No Brasil o modo de colonização e a formação econômica contribuíram de maneira marcante para a concentração de riqueza e de rendas nacionais. Particularizando para a agricultura, a concentração de terras em posse de poucas famílias e o surgimento de latifúndio são os primeiros passos para o processo que hoje chamamos de exclusão social.
O poder dos senhores de engenhos, dos fazendeiros e dos traficantes de escravos, no século passado, era incontestável. Uma astuciosa aliança entre eles, dificilmente ameaçada, conseguiu não somente manter escravidão como também impediu que muitos homens livres e imigrantes se tornassem proprietários das terras. A partir de meados da década de sessenta, com o enfoque que se convencionou a chamar mundialmente de “ modernização da agricultura” é que houve efetivamente a integração do setor agrícola ao processo de acumulação de capital. Este processo ocorreu com a efetiva participação do Estado, que por intermédio de uma política agrícola, viabilizou maiores propriedades, especialmente, aquelas localizadas em terras melhores.

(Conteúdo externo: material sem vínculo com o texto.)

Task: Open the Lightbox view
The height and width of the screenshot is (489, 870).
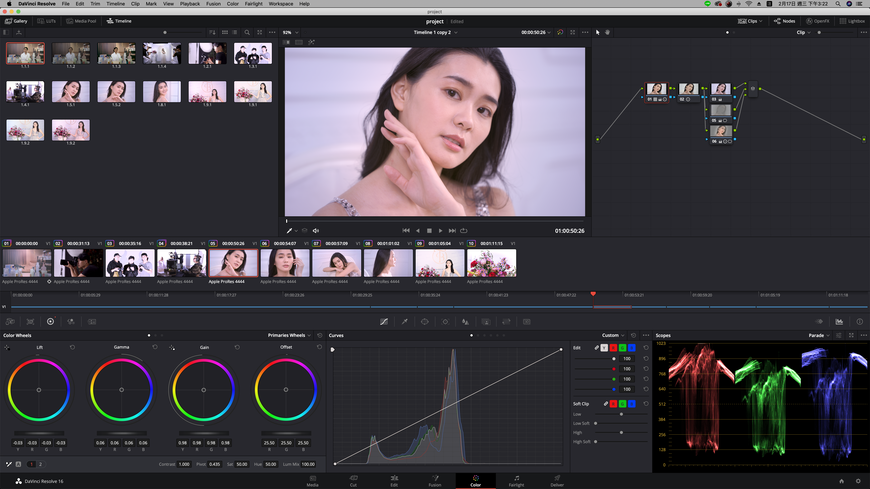Action: pyautogui.click(x=852, y=20)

Em decorrência da expansão da modernização agrícola, uma pequena parcela da pequena produção familiar conseguiu fazer parte deste processo, subordinando-se à agroindústria. Outra parte de pequenos produtores menos descapitalizados, relegados a terras menos férteis, utilizando práticas tradicionais para subsistir e produzir baixo excedente comercializados para os mercados urbanos, garantiam preços mais baixos para produtos alimentares da cesta básica da sociedade brasileira.
Neste final de década, a conseqüência atual do modelo de modernização da agricultura brasileira fica evidente. Aquela parte integrada ao complexo agro-industrial está consolidada, mesmo se encontrando em estado de crise cíclica. Como não poderia ser diferente, foi diminuída a participação do Estado na agricultura com redução significante de subsídios. A outra parte, a maior, hoje classificada de “agricultura familiar”, aquela que pode ser entendida como a que concentra a sua produção em produtos de baixo nível de processamento industrial, que constituiu o grosso da cesta básica da maior porção da população brasileira, encontra sérias dificuldades para continuar existindo dentro dos princípios da modernização da agricultura.
É estimado que hoje o Brasil dispõe de 360 milhões de hectares de terra em condições agricultáveis. Entretanto é sugerido que 45% dessas terras estejam nas mãos de 15 dos proprietários. Em decorrência desta concentração, cerca de 30 milhões de pessoas, nos últimos trinta anos migraram da zona rural para o centros urbanos, engrossando desta forma a fileira dos marginalizados. Por outro lado, a grande influência dos latifundiários, além de monopolizar o aparelho do Estado, trouxe quase todas as suas políticas para benefício próprio, gerando falsa ideologia sem precedente até hoje presente: a de que a agricultura em pequena propriedade ou agricultura familiar é economicamente inviável, incapaz de absorver a dinâmica da tecnologia e além de ser fonte permanente de impedimento ao desenvolvimento das sociedades.
Hoje entretanto, a agricultura praticada em pequenas propriedades brasileiras conta com novos e consistentes números. Em estudos recentes realizados pela FAQ (Organizações das Nações Unidas para a Alimentação e Agricultura), indicam um total de 4,3 milhões de estabelecimentos rurais com perfil familiar e 1,4 milhões de natureza patronal. As pequenas propriedades ocupam aproximadamente 14 milhões de pessoas (56% do ativo total), São responsáveis por quase 30% do valor da produção agropecuária nacional, mas ocupam apenas 22% da área total e recebem apenas 16% dos valor dos financiamentos.
Estima-se também que 30% das pequenas propriedades já se encontram em uma posição de razoável nível tecnológico, com acesso a crédito e a outros serviços de apoio e também bem integrada ao mercado. Os 70% restantes oferecem indiscutível potencial de viabilidade econômica-social, desde que lhe sejam direcionadas políticas públicas diferenciadas em apoio as sues necessidades e recursos.
Atenta a importância das pequenas propriedades a Empresa Brasileira de Pesquisa Agropecuária – EMBRAPA, criou um programa de pesquisa voltado a este segmento. O programa estabelecido pela Empresa incorpora á visão econômica uma visão social e outra ecológica, de modo que seja viável priorizar a produção de alimentos para o abastecimento dos grandes centros urbanos, reter o maior número possível de empregos no campo, preservar o meio ambiente, permitindo ao mesmo tempo, a elevação do padrão de vida dos agricultores e de seus familiares.
As pequenas propriedades constituem-se numa garantia de estabilidade de produção e oferta de muitos produtos básicos da alimentação, de menor interesse ou não contemplados pela agricultura patronal. Desta maneira, é fundamental uma conscientização em todos os níveis de a agricultura praticada nas pequenas propriedades não é simplesmente um problema, mas sim, parte da solução dos problemas do país.